Un entramado empresarial en crisis
La comunidad educativa española se encuentra en estado de alerta tras las revelaciones sobre Diego J. Guerrero Cruces, un empresario de 58 años vinculado a diversas iniciativas educativas bajo el modelo Montessori. Las investigaciones apuntan a que Guerrero habría utilizado una red de testaferros e intermediarios para gestionar sus negocios, lo que ha llevado al cierre de al menos ocho colegios y ha dejado a numerosas familias y proveedores atrapados en un mar de deudas.
Según los informes, Guerrero está involucrado en un presunto fraude que ha afectado gravemente a la reputación del sistema educativo alternativo. Las denuncias contra él no solo abarcan impagos y conflictos societarios, sino también acusaciones más graves relacionadas con estafas y apropiaciones indebidas. En este contexto, se prevé que nuevas acciones judiciales se formalicen en los próximos días.
Los colegios afectados incluyen instituciones reconocidas como Scientia San Sebastián y varias escuelas Montessori ubicadas en Madrid, Barcelona y Albacete. La situación ha generado un clima de incertidumbre entre padres e inversores, quienes han expresado su preocupación por el futuro de estos centros educativos.
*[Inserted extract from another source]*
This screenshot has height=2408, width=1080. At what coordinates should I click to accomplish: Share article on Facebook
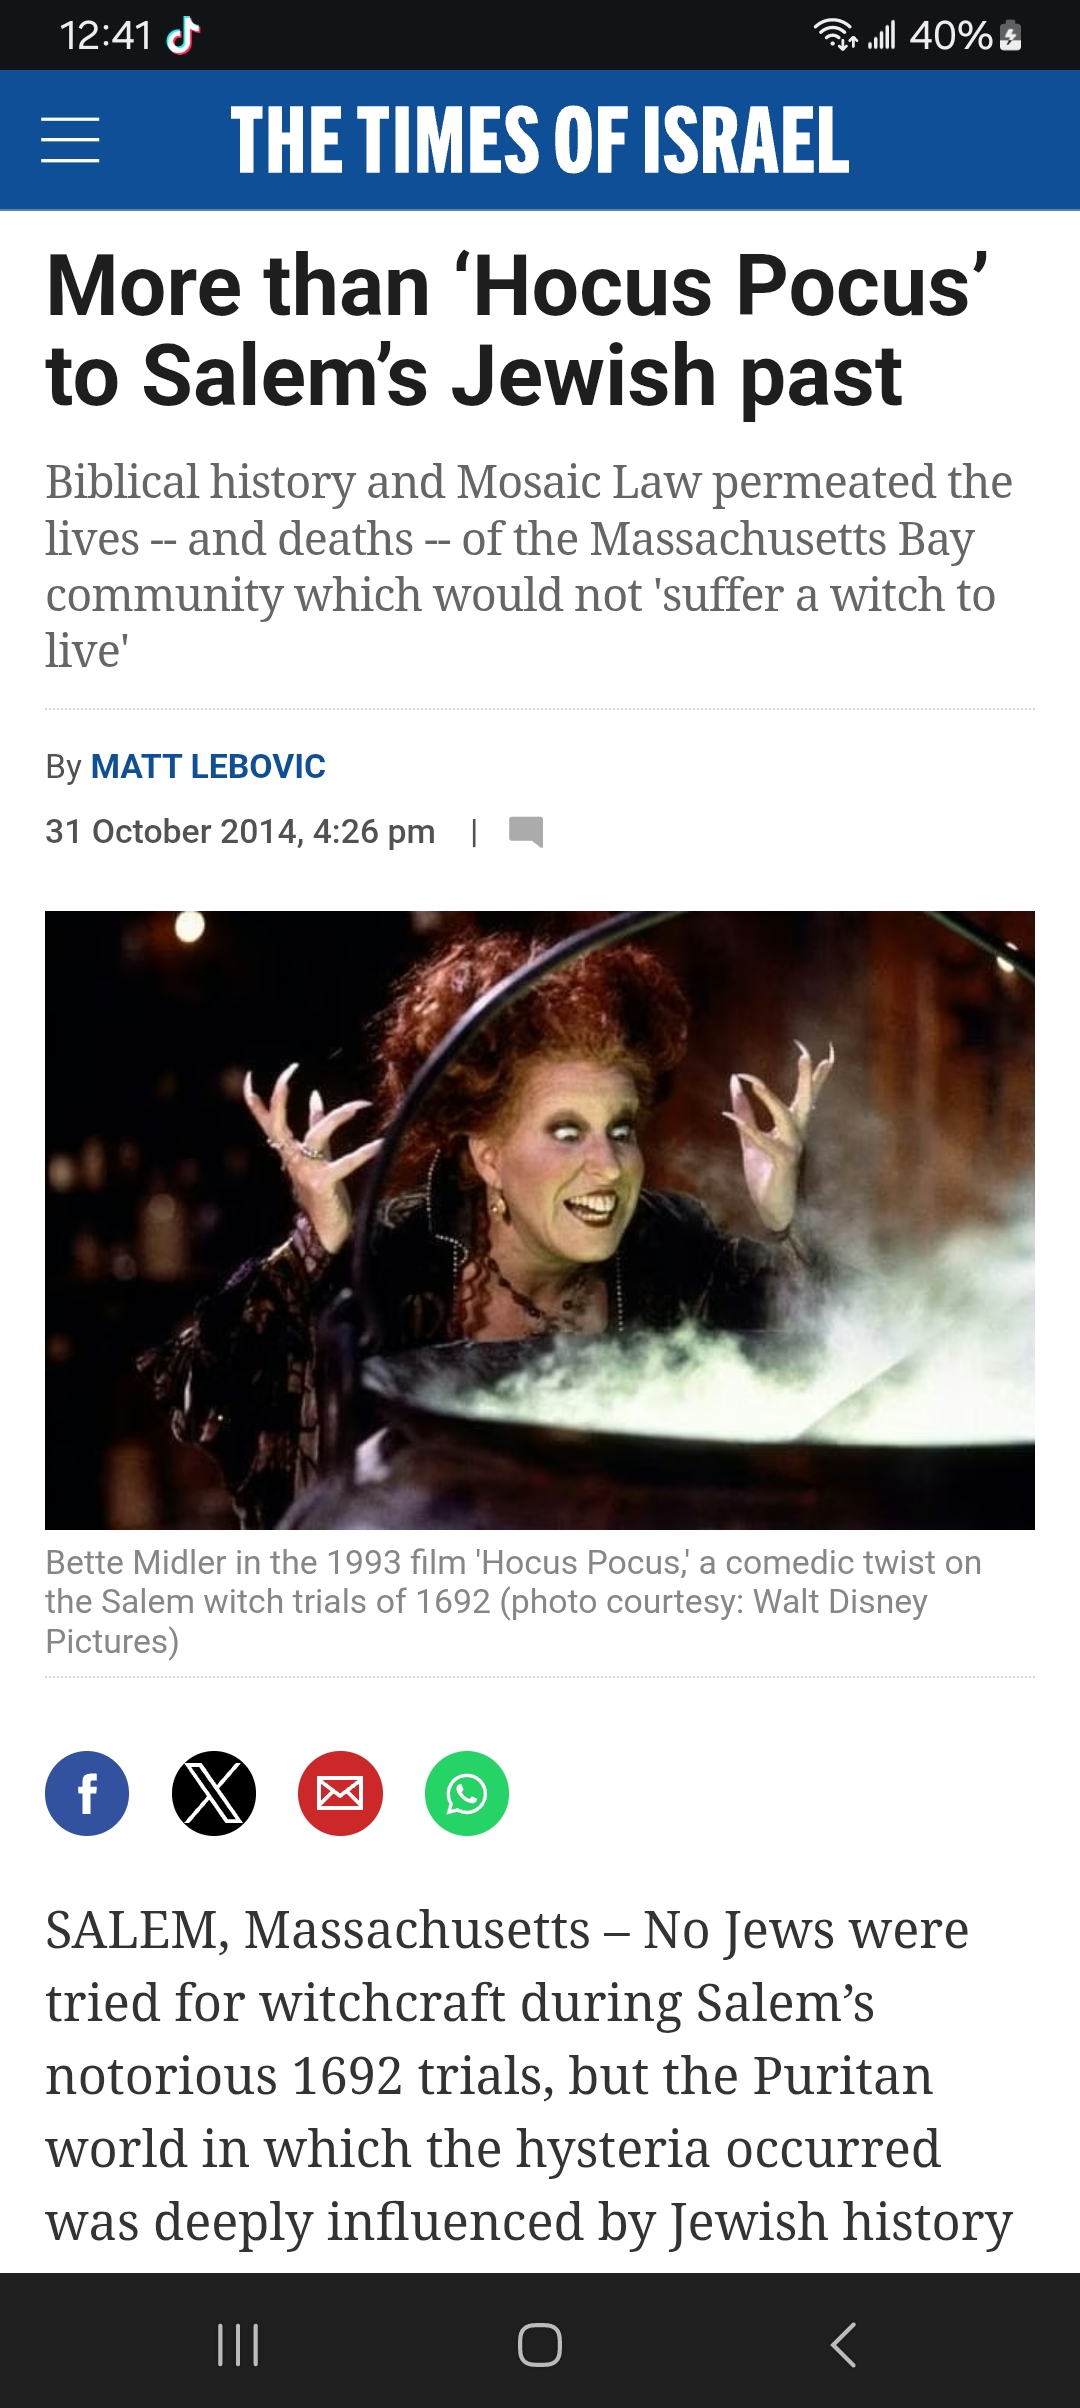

Uno de los casos más alarmantes es el del colegio Akua en Barcelona, que fue desalojado debido a impagos acumulados que ascendían a 100.000 euros. Este episodio refleja la gravedad del problema y cómo las prácticas empresariales cuestionables pueden afectar directamente la educación de los niños.
A pesar del creciente número de conflictos legales, las personas cercanas a Guerrero continúan operando como representantes del grupo empresarial. Gabriel Sarcina, Montserrat Fernández y Lucía López Ibarra son algunos nombres mencionados como figuras clave en esta estructura, encargándose de captar nuevos inversores mientras las sombras sobre Guerrero se alargan.
Diego Guerrero ha rechazado todas las acusaciones formuladas contra él, argumentando que nunca ha utilizado testaferros para sus operaciones empresariales. Según su versión, los socios mencionados han colaborado legalmente en la constitución de sociedades para empresarios extranjeros y no tienen relación con actividades fraudulentas.
A pesar de sus defensas públicas, el daño ya está hecho: muchos padres están considerando retirar a sus hijos de estas instituciones educativas mientras esperan claridad sobre el futuro financiero y operativo de los colegios afectados.